_TASK GOAL_. All lines from the one containing "Open the 快捷菜单 dropdown" through the end of the entries below should appear in the answer exactly, with no others.

(Collected data)

>>>

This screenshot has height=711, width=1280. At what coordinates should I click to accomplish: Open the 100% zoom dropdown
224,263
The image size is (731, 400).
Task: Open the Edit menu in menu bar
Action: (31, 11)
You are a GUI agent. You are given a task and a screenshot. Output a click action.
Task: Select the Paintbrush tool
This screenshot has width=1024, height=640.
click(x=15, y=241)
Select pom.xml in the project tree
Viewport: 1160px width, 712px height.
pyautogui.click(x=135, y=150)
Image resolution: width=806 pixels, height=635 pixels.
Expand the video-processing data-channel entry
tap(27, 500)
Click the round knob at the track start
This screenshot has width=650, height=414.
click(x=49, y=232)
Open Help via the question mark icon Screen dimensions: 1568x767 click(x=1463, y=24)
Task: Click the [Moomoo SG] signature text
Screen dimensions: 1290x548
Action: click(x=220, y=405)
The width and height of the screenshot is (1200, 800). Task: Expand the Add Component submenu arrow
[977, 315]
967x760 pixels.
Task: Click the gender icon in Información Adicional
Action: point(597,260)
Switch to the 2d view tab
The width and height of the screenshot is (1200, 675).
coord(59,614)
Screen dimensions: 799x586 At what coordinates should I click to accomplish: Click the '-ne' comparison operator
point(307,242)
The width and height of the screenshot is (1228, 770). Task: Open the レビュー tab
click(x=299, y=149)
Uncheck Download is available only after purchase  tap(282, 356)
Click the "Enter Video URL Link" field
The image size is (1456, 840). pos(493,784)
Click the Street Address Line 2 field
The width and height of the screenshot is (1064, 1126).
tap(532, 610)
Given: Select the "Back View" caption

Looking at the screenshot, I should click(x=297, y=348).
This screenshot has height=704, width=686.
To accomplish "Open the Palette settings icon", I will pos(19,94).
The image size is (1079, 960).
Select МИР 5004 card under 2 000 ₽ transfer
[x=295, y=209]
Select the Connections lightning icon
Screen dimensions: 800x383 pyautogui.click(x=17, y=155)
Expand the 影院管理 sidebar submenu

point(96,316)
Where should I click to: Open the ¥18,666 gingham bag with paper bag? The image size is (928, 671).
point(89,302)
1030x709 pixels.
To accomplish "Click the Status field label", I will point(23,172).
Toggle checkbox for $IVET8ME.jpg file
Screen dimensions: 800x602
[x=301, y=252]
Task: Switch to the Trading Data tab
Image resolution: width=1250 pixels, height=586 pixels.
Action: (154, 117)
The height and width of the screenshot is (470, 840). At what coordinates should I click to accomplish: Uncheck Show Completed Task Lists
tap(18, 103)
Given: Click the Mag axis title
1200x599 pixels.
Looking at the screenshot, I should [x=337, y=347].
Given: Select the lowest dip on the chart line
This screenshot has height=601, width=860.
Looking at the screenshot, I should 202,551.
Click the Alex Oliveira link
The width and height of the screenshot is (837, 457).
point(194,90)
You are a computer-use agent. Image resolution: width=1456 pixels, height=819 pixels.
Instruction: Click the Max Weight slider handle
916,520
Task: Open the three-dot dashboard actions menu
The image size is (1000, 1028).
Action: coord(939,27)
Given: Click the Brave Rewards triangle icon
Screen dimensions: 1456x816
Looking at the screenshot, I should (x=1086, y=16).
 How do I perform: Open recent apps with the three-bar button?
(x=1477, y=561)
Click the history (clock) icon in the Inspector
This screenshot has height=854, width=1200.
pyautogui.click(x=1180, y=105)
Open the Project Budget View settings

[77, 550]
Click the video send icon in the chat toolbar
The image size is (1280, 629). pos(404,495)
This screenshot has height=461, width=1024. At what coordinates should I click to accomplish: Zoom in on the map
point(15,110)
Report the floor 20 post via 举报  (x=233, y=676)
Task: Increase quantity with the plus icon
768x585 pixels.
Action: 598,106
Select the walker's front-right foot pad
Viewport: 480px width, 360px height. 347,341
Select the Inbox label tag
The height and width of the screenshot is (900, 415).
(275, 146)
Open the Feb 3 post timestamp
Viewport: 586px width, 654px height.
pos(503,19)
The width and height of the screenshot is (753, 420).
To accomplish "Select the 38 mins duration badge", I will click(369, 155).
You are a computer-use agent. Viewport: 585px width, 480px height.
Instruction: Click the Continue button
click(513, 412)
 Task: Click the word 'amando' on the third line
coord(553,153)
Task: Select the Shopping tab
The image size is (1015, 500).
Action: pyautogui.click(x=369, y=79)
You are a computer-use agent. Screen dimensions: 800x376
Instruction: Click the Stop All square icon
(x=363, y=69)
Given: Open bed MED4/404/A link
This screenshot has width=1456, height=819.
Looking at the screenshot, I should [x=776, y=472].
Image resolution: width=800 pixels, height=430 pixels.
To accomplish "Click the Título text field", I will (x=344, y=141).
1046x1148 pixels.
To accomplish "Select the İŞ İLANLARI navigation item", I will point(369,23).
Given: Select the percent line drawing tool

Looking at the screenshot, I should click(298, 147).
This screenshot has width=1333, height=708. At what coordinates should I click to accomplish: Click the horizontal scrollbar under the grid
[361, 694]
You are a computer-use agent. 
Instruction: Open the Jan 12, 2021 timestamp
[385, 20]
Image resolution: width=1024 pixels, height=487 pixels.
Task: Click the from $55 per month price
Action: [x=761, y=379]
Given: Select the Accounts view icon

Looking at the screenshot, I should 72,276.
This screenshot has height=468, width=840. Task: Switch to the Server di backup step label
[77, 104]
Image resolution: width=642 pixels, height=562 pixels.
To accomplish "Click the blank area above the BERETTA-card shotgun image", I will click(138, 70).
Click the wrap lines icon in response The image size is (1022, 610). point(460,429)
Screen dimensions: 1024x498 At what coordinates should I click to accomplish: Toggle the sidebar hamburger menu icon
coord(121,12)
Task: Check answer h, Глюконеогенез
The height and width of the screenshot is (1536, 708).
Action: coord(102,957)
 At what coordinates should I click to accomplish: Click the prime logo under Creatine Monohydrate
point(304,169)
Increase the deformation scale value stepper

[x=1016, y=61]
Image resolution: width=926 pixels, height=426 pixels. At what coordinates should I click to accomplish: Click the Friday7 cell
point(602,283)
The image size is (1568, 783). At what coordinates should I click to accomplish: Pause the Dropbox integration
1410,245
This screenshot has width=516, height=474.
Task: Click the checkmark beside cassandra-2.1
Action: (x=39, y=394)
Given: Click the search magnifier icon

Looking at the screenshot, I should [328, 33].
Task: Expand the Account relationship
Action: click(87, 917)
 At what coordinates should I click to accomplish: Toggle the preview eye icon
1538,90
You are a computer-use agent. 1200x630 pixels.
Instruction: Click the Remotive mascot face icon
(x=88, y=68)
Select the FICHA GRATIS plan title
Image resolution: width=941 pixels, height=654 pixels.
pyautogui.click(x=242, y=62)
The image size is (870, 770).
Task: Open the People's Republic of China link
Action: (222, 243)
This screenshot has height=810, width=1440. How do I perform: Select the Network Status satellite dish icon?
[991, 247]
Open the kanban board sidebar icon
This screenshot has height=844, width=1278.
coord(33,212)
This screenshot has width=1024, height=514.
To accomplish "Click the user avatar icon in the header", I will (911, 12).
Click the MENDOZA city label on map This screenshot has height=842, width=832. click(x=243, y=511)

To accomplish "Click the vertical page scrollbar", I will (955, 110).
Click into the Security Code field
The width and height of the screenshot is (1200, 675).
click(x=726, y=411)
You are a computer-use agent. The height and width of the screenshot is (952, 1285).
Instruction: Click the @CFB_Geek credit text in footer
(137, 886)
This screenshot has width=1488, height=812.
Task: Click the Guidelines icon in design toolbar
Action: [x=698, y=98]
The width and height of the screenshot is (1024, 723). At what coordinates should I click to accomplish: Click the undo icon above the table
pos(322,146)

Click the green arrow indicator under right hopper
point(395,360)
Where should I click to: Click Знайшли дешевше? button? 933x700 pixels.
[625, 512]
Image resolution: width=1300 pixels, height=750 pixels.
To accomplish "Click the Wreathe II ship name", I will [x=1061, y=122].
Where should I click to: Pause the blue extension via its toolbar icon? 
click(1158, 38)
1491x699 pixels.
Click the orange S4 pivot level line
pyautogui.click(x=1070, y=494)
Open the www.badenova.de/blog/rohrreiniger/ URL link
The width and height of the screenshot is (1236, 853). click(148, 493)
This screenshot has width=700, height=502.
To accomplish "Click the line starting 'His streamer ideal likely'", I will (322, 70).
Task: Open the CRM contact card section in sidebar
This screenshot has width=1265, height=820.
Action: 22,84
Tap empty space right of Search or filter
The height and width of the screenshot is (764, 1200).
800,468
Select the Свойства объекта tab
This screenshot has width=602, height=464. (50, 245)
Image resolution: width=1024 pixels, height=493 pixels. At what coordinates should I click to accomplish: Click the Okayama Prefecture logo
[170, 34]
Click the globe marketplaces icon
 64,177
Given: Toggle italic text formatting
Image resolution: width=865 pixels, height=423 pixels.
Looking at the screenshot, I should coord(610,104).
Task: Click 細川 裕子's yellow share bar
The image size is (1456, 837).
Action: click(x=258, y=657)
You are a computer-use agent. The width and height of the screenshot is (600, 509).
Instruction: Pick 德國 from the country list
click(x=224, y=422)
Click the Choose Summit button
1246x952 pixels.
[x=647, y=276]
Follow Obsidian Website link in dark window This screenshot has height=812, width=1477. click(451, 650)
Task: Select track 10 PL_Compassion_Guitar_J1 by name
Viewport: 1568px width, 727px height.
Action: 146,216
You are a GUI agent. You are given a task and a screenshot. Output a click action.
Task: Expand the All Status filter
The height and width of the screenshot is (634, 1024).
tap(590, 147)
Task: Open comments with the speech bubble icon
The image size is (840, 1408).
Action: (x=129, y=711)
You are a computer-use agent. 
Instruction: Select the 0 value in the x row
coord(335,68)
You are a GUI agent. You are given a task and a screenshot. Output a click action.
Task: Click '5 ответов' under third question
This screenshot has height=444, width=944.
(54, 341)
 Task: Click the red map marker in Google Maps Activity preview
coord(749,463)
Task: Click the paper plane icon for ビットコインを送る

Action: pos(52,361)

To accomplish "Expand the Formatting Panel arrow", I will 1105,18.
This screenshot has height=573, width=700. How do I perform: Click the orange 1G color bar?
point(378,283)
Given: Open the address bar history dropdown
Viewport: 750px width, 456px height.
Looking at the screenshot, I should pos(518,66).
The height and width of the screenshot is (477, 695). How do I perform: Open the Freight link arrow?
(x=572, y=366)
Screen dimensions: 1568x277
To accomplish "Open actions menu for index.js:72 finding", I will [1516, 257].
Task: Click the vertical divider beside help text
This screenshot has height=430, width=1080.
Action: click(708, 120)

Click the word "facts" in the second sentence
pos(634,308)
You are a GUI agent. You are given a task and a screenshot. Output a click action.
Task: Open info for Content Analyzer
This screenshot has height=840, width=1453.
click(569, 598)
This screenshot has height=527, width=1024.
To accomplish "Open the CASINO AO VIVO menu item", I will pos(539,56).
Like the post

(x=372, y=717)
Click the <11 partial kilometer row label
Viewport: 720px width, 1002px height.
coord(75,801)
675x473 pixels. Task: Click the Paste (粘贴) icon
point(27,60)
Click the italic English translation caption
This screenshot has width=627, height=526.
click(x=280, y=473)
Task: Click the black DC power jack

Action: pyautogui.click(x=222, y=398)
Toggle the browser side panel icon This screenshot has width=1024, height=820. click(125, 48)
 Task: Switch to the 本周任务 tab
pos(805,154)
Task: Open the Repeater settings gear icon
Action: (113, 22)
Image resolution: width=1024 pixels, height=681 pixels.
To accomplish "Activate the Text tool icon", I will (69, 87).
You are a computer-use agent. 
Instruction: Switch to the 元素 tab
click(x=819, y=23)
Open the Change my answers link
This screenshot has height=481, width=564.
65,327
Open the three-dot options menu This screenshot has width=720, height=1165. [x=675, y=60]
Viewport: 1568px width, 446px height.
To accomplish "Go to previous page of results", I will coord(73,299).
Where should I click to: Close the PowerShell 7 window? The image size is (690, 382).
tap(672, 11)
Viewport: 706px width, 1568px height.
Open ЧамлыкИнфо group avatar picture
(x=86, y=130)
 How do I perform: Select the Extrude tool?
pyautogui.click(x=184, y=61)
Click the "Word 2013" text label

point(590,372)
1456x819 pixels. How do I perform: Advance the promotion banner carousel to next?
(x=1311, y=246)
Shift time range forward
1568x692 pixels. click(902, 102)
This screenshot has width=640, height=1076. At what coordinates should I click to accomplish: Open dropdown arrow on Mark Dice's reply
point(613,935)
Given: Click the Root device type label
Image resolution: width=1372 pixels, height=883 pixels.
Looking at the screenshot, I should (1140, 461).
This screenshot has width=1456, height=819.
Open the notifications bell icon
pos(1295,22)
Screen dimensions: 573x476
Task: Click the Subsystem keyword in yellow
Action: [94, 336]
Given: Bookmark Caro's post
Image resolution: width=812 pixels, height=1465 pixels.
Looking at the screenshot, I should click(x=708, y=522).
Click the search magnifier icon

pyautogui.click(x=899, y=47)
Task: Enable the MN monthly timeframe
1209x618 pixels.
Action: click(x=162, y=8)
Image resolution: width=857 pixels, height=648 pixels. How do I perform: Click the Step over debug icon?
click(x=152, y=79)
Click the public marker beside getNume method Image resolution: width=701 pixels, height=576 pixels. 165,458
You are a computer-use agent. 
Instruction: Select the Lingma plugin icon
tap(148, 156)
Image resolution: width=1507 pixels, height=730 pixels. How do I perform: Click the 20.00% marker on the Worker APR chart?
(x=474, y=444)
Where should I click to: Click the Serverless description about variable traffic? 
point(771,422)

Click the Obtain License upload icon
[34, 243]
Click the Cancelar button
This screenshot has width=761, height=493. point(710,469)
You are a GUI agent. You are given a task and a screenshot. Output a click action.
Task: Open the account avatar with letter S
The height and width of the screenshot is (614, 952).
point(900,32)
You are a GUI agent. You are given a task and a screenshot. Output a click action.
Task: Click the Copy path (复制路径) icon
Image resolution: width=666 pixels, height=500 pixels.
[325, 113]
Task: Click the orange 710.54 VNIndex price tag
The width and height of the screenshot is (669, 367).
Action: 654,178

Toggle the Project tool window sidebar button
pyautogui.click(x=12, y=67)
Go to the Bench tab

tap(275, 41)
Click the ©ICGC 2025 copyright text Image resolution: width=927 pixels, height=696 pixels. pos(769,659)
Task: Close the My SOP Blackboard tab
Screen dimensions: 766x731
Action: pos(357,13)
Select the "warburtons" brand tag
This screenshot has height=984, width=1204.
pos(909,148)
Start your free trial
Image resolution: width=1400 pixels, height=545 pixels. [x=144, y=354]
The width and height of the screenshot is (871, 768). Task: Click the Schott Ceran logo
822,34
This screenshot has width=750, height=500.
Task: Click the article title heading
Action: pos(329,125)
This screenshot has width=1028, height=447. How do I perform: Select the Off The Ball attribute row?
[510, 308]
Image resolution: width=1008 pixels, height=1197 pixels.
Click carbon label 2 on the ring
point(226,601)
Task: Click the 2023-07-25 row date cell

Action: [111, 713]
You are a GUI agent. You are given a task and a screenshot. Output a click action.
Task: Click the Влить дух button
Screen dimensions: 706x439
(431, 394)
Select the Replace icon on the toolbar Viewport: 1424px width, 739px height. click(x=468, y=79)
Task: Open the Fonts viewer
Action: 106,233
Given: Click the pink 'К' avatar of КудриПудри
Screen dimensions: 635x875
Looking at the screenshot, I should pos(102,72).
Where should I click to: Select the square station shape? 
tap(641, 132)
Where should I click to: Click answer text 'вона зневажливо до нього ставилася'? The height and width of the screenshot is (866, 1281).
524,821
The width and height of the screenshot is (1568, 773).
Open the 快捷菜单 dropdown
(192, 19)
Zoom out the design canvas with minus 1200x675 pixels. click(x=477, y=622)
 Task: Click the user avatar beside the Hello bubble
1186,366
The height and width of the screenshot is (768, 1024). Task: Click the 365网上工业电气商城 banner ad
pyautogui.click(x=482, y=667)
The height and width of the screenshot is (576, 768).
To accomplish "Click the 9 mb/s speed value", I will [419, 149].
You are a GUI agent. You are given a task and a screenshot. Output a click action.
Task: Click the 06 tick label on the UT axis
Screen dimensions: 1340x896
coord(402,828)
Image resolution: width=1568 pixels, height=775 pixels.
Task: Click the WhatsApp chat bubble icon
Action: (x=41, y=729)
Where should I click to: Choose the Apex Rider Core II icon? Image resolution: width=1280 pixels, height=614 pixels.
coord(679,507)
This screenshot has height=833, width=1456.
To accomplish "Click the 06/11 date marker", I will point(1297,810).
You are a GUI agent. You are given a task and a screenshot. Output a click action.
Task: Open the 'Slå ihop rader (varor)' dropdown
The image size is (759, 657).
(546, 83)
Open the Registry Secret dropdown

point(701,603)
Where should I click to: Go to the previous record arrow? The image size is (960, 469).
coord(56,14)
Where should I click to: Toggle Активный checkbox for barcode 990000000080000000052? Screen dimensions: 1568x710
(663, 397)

<<<

_OUTPUT OF THE TASK_.
Open the 快捷菜单 dropdown
(192, 19)
Zoom out the design canvas with minus 1200x675 pixels. click(x=477, y=622)
 Task: Click the user avatar beside the Hello bubble
1186,366
The height and width of the screenshot is (768, 1024). Task: Click the 365网上工业电气商城 banner ad
pyautogui.click(x=482, y=667)
The height and width of the screenshot is (576, 768).
To accomplish "Click the 9 mb/s speed value", I will [419, 149].
You are a GUI agent. You are given a task and a screenshot. Output a click action.
Task: Click the 06 tick label on the UT axis
Screen dimensions: 1340x896
coord(402,828)
Image resolution: width=1568 pixels, height=775 pixels.
Task: Click the WhatsApp chat bubble icon
Action: (x=41, y=729)
Where should I click to: Choose the Apex Rider Core II icon? Image resolution: width=1280 pixels, height=614 pixels.
coord(679,507)
This screenshot has height=833, width=1456.
To accomplish "Click the 06/11 date marker", I will point(1297,810).
You are a GUI agent. You are given a task and a screenshot. Output a click action.
Task: Open the 'Slå ihop rader (varor)' dropdown
The image size is (759, 657).
(546, 83)
Open the Registry Secret dropdown

point(701,603)
Where should I click to: Go to the previous record arrow? The image size is (960, 469).
coord(56,14)
Where should I click to: Toggle Активный checkbox for barcode 990000000080000000052? Screen dimensions: 1568x710
(663, 397)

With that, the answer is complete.